Capturing Magic Moments

Is your RED Komodo REDVOLT BP or other battery not charging? Here’s how to fix it

3 min read

With everything going battery powered these days and as many of them being produced as there are today, it’s inevitable that some will turn up dead on arrival. This is what Tyler Edwards experienced with his REDVOLT BP batteries for his RED Komodo camera. You put it on the camera, plug it in to charge and nothing. But Tyler thinks he found a solution to fix his DOA batteries.

In this video he walks us through his process which basically consists of disconnecting and reconnecting the batteries from the power source about 20-30 times until they suddenly come back to life and start charging normally. It seems like a bit of a strange solution, but it seems to work. I think I have an idea why.

I’ve seen DOA batteries on products I’ve received myself a few times over the past few years. And it’s also a problem I’ve experienced with products with built-in, non-replaceable batteries – I look to you gimbal makers!

Lithium-ion cells, found in most batteries and devices today, have a “safe” voltage range. While they are typically rated for 3.7V nominal, they generally offer 4.2V when fully charged. When they are used, their voltage drops. Typically you don’t want them to go below about 3.2V. At this voltage, approximately 95% of the battery capacity is used. Some cells can handle lower voltages, but 3.2V is a good rule of thumb.
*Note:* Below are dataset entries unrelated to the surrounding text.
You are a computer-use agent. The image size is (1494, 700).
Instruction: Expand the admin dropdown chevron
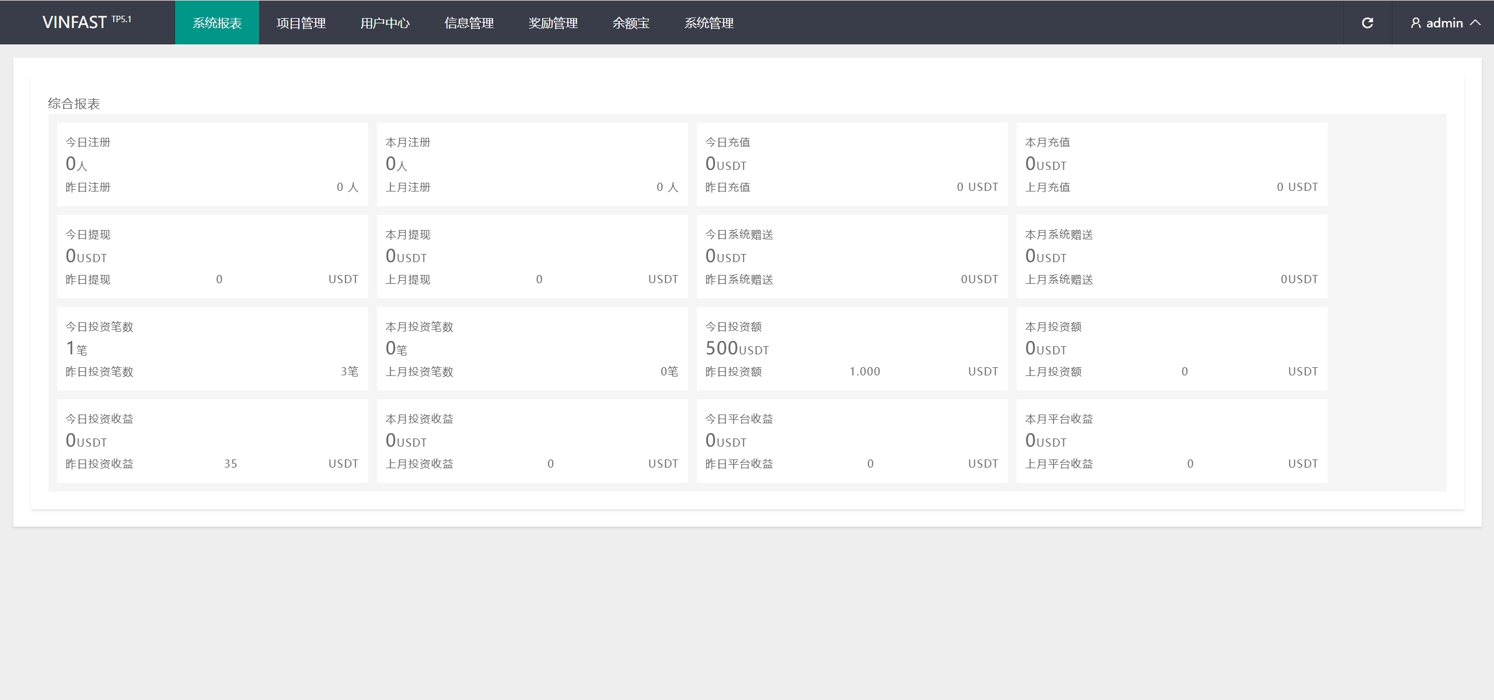(1475, 23)
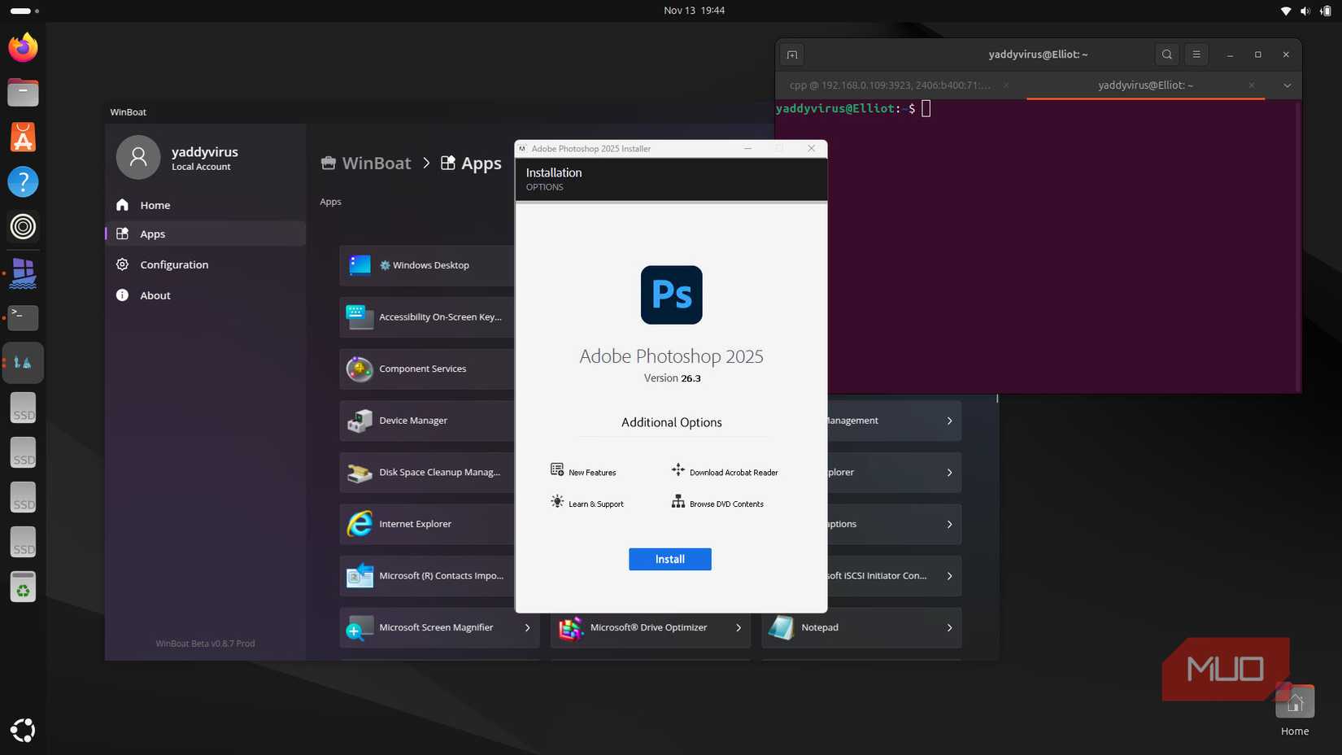Click the Install button for Photoshop 2025
This screenshot has width=1342, height=755.
pyautogui.click(x=669, y=559)
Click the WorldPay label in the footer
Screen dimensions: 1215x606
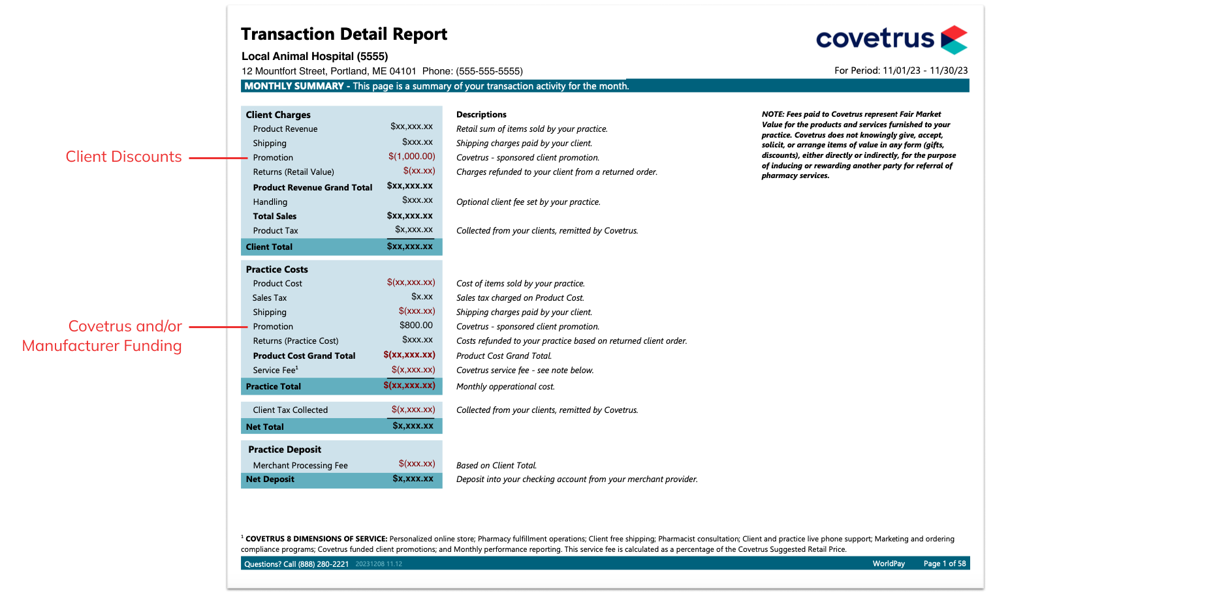(x=889, y=564)
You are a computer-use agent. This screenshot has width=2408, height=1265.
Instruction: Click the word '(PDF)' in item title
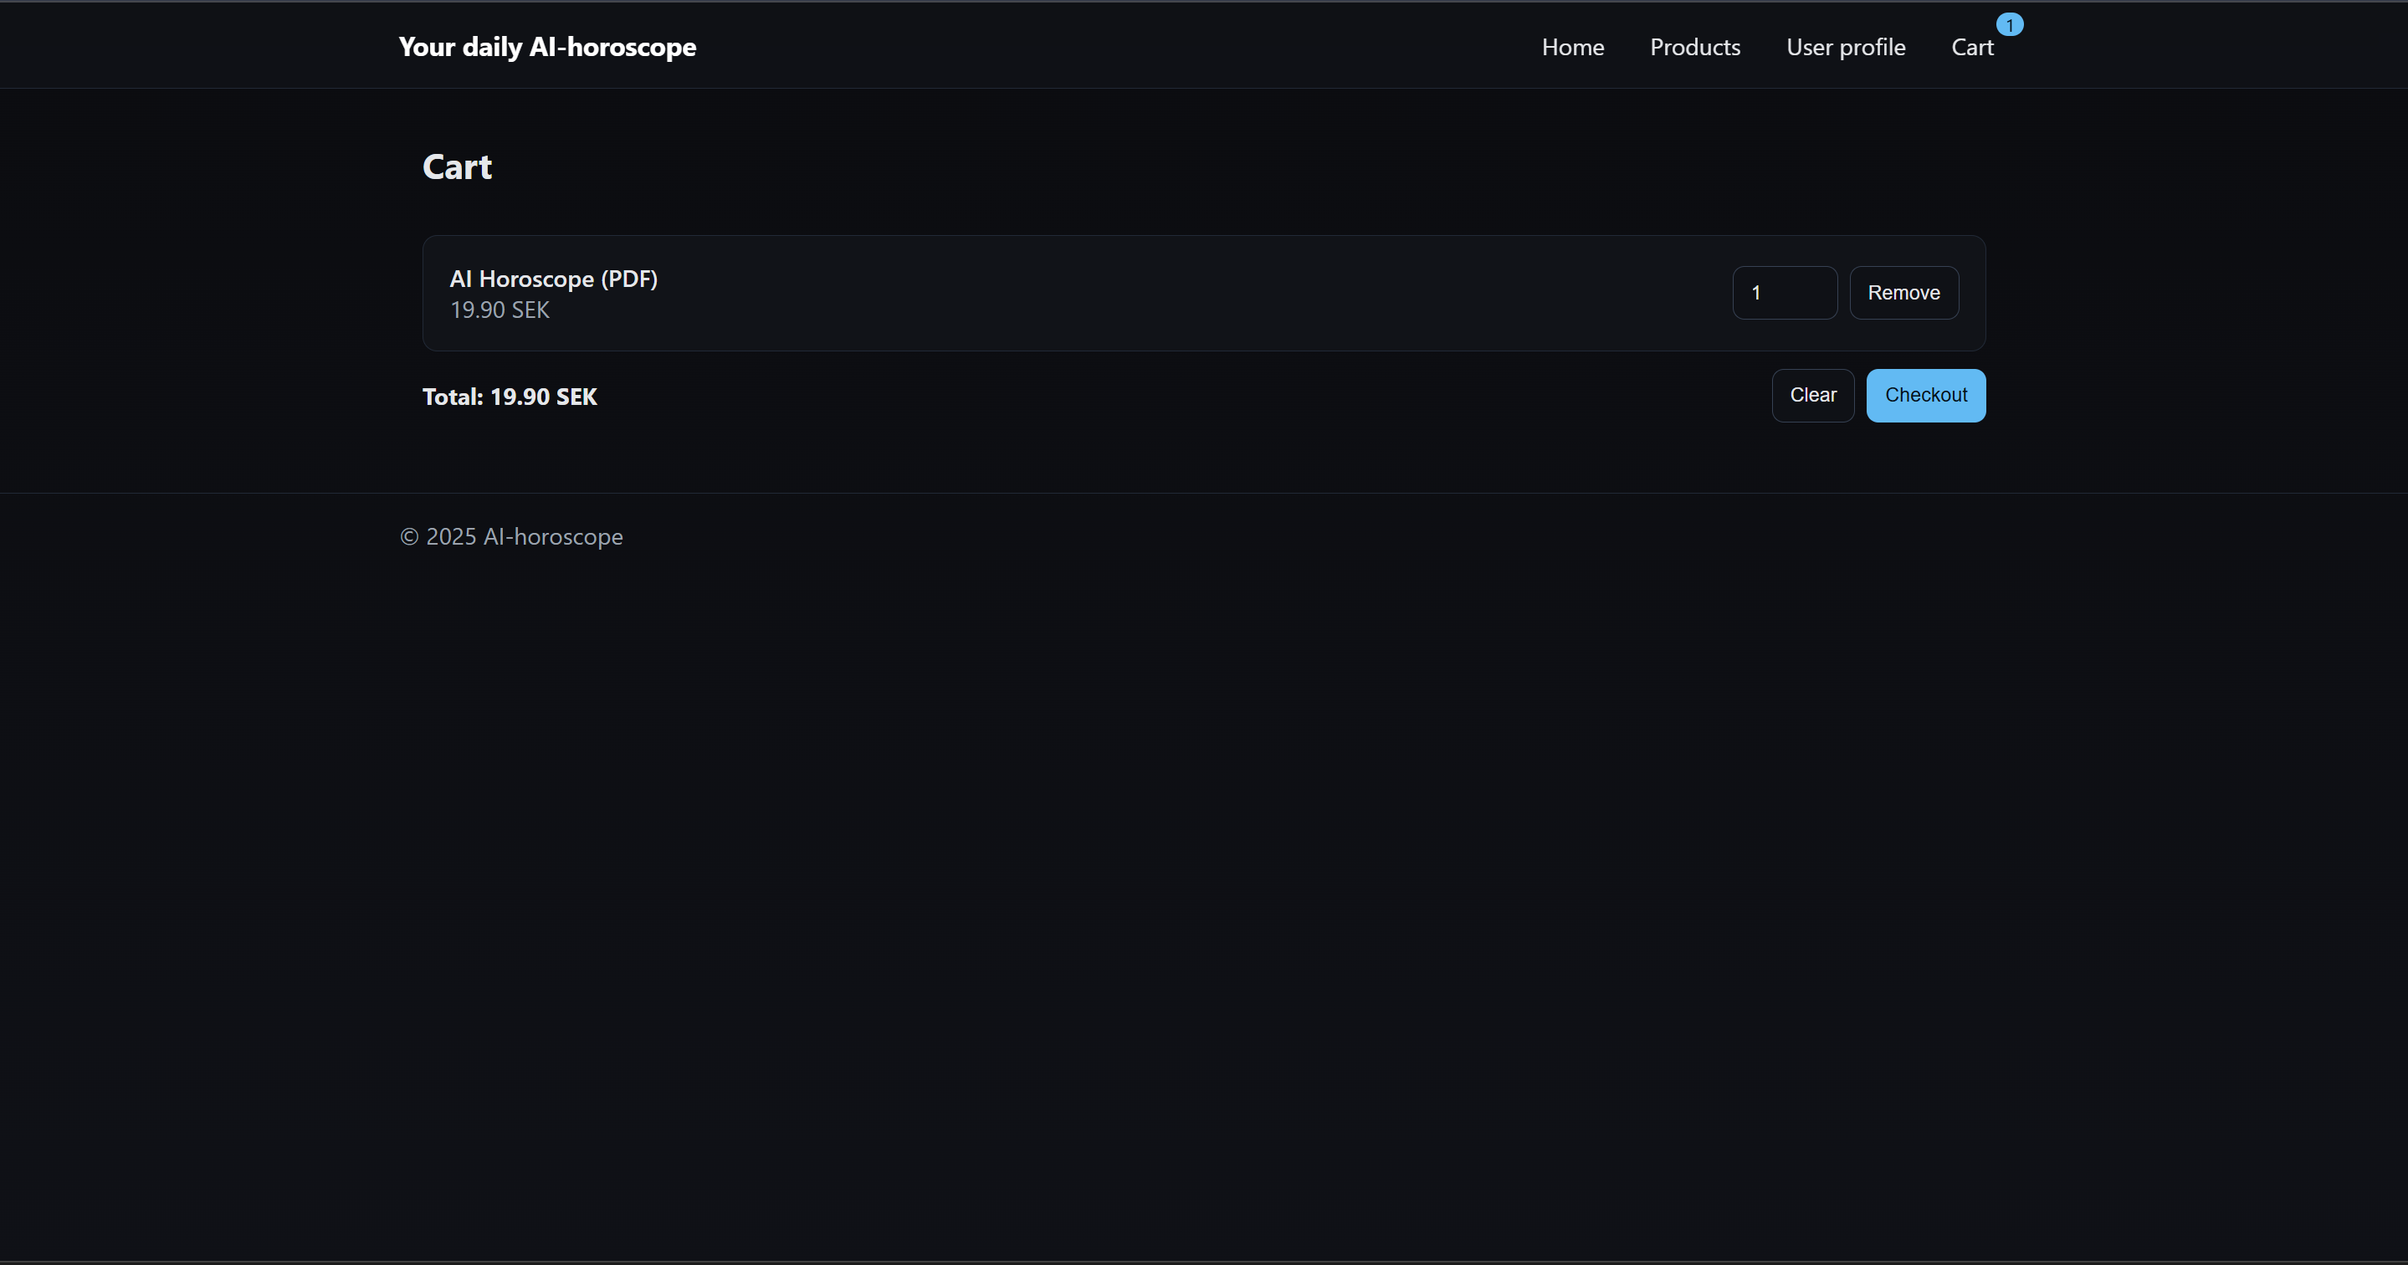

The problem is, when such batteries and devices are not used, they simply discharge naturally. This can take several weeks or months, but it will happen eventually. How many times have you charged a battery for something, didn’t use it for a few weeks, and then found it dead when you actually need it? It’s a problem that many Flash users have experienced during the pandemic as they haven’t used their gear and batteries have sat unused on the shelf (and not regularly serviced and charged) for a year or two.

Most batteries and devices contain charging circuitry to prevent batteries from exceeding their maximum voltage of 4.2V, but many will also not charge a battery if its voltage falls below what is considered a “safe” range. It’s the same circuit that lights up the little LEDs to show you how much charge is left in the battery – based on the voltage of the cells. I think what happens to the batteries in Tyler’s video (and probably all other DOA batteries and devices) is that they’ve been sitting around on a storage rack for so long since they were made, waiting to be used, that the voltage just dropped so low that the circuit refuses to charge it.


My guess is that when he first plugs in the power, the short little burst gets through to the battery very briefly before the under-voltage protection kicks in and stops charging. After doing this the 20-30 times he mentions, during these small bursts, enough charge has been injected into the battery to bring it up to the minimum required voltage through the battery protection circuitry, and then it can be charged.

I hadn’t considered that many short bursts might be enough to get it up to a high enough voltage for regular charging to take effect. I usually disassemble them and just connect the cells directly to my RC lipo charger, but I have a few devices here that I haven’t disassembled yet. Must see if this process works with them!